Related Experiment Videos
Development of Machine Learning Algorithms Predicting Psychological Distress After Total Joint Arthroplasty
Michelle M Ramirez1, Maggie E Horn2, Steven Z George3
1Duke University School of Medicine, Department of Population Health Sciences, Durham, NC, USA; Duke University School of Medicine, Department of Orthopaedic Surgery, Durham, NC, USA; University of North Carolina-Chapel Hill, Thurston Arthritis Research Center, Department of Medicine, Chapel Hill, NC, USA.
Background:
Psychological distress is associated with suboptimal outcomes after total joint arthroplasty (TJA). This study aimed to develop and evaluate machine learning (ML) models to predict a high psychological distress phenotype using only preoperative data.
Methods:
We conducted a retrospective secondary analysis of patients undergoing primary hip or knee arthroplasty at Duke University between 2018 and 2024. Phenotypes were derived using latent class analysis of the Optimal Screening for Prediction of Referral and Outcome Yellow Flag (OSPRO-YF) tool. There were four models (1) elastic net, (2) XGBoost, (3) random forest, and (4) logistic regression trained to predict a high-distress phenotype using preoperative demographic, clinical, and patient-reported data. The dataset was split into training and testing sets (70:30). Model performance was evaluated using the area under the receiver operating characteristic curve (AUC), accuracy, Brier score, sensitivity, specificity, calibration, and decision curve analysis.
Results:
A total of 494 patients (64% women) undergoing TJA (knee 57%, hip 43%) were included; 18% (n = 89) were classified as having high postoperative distress. Patients in the high-distress phenotype demonstrated lower Patient Reported Outcomes Measurement Information System (PROMIS) physical function, higher PROMIS pain interference, pain ratings, and a greater prevalence of high-impact chronic pain. The elastic net model performed best, with an AUC of 0.75 (95% CI [confidence interval]: 0.62 to 0.85), compared with logistic regression (0.73), random forest (0.71), and XGBoost (0.65).
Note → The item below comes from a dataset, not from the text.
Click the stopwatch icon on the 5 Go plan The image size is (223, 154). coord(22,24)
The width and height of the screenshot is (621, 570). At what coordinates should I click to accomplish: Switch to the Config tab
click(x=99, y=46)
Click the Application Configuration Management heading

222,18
Key preoperative predictors of high distress included a higher preoperative OSPRO-YF count, greater pain, preoperative depression, and higher body mass index.
Conclusion:
Commonly collected data from routine preoperative clinical care show promise for predicting psychological distress after TJA. The elastic net model demonstrated the strongest overall performance and interpretability. Such models could support early identification of patients at risk for postoperative psychological distress, enabling targeted behavioral health referral or psychologically informed physical therapy prior to surgery. Future work should validate these models in larger, multi-site cohorts.